Throughout 2014, Crytek was facing the brink of financial ruin, until a mysterious benefactor saved the company through a licensing deal for its CryEngine tech, Kotaku reports. While this deal happened late last year, sources are finally shedding light that Amazon was the company Crytek partnered with to keep it afloat.

“It was a huge one, probably the biggest one,” Crytek co-founder Faruk Yerli said last month about the licensing deal. “I can’t say anything more in detail, but hopefully we’ll be able to announce it with the partner soon.”

Mind you, the Faruk's sibling, Crytek co-founder and CEO Cevat Yerli, had some harsh words for the multitude of Crytek employees who left the company after they weren't being paid for significant amounts of time due to the company's financial blunders.

This deal falls in line with Amazon's plans to legitimize Amazon Game Studios as it has been acquiring various studios and developers in order to make its own lines of noteworthy games, particularly focused on its Fire devices and the Android formats. Unfortunately, the masses don't really want to buy an Amazon phone or tablet, so these Fire products have been quite underwhelming in a market that is dominated by the likes of HTC, Apple and Samsung. As a result, Amazon has been expanding its formerly Fire device-exclusive games over to the iOS format to spark sales, given that the average consumer won't make a Fire device their go-to tablet, smartphone or set-top box just so they can gain access to Amazon's formerly exclusive game library.

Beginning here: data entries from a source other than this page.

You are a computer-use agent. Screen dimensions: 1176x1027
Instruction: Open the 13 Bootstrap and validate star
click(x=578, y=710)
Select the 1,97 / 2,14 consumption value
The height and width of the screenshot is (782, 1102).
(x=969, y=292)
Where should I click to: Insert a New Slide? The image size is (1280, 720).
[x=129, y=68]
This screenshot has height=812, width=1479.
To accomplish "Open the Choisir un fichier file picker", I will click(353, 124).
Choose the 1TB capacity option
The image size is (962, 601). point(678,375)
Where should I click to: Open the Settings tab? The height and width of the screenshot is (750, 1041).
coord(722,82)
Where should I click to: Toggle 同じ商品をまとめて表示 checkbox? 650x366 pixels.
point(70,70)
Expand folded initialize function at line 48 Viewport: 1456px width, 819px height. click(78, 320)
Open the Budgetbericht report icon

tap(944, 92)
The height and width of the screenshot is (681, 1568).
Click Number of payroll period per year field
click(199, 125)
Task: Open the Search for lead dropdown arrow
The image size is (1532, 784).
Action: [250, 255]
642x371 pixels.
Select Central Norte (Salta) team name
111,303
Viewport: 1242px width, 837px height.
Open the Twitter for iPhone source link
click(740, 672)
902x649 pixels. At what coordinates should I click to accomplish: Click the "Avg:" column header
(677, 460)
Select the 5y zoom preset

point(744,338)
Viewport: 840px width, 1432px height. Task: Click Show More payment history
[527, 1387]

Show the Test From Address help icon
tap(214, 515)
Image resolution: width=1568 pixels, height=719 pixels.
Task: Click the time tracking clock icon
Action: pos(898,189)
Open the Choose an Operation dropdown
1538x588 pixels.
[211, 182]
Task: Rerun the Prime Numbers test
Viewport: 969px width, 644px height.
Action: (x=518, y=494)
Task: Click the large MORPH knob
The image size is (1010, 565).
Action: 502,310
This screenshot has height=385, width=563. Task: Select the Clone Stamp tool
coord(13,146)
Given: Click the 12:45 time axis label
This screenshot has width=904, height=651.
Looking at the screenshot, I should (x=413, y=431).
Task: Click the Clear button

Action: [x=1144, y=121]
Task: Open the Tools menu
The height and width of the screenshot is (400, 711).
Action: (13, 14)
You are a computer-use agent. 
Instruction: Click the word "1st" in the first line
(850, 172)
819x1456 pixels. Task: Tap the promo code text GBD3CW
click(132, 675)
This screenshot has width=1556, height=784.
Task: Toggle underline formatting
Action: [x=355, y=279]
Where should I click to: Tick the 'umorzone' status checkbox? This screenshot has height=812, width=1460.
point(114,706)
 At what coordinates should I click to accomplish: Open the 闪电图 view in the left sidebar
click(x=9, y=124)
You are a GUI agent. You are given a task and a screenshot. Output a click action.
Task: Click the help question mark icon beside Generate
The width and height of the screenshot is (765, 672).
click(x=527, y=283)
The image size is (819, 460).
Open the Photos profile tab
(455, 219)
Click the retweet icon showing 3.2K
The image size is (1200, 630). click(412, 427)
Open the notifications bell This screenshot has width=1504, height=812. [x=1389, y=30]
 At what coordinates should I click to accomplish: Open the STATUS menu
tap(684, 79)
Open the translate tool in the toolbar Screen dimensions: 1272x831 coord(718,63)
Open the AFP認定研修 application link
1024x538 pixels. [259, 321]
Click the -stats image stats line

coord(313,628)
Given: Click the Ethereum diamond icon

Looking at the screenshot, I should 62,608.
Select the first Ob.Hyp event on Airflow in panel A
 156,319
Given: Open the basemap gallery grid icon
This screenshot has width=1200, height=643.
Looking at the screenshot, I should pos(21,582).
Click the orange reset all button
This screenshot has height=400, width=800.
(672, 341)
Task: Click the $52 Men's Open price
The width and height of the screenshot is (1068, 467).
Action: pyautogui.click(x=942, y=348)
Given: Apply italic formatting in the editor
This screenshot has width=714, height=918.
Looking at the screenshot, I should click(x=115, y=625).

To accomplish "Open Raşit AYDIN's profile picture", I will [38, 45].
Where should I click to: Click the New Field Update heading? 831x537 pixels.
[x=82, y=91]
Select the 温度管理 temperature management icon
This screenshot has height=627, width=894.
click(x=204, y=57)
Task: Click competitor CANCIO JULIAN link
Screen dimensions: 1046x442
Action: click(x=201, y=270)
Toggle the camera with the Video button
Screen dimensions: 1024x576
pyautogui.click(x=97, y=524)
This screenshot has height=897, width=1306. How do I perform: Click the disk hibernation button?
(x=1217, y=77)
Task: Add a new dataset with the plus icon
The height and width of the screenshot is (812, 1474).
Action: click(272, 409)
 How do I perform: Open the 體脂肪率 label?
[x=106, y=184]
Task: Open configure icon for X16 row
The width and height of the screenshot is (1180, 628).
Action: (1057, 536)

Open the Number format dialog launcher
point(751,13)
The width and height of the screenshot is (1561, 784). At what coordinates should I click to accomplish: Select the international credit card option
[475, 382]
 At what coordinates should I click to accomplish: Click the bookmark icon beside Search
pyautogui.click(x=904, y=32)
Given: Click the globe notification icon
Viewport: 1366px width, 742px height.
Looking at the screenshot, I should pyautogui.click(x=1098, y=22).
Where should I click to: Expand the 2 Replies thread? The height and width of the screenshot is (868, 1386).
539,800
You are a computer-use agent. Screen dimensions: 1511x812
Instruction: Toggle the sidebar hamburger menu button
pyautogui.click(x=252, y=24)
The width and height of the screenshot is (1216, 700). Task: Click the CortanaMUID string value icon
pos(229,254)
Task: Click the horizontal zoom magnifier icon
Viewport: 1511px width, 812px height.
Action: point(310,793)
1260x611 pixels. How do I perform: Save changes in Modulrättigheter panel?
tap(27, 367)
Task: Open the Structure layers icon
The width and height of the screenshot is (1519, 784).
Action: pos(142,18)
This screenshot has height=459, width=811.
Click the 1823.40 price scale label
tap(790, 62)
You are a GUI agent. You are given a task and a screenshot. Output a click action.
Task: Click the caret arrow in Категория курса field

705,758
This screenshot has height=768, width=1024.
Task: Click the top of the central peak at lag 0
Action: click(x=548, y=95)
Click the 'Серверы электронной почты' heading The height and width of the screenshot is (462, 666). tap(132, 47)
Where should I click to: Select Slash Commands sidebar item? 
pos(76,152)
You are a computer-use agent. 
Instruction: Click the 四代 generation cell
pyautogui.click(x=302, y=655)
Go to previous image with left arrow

Nevertheless, Amazon has acquired the likes of the Killer Instinct reboot team at Double Helix Games and other noteworthy studios in trying to develop its own games.

Due to the underwhelming sales of Amazon's Fire phones, tablets and set-top boxes, the company could try to use its resources and start producing console games on its own with all of the gaming-related resources it has acquired over the past few years. Multiple sources have led to inconclusive reports of what Amazon paid for the CryEngine, ranging from $50-70 million. Nevertheless, this licensing pulled Crytek out of the grave, as it was facing significant financial woes through 2014. It's rather hard to take Amazon for anything other than being that massive online store where we buy all our stuff from, but we're willing to give it a chance if its games eventually reach major consoles.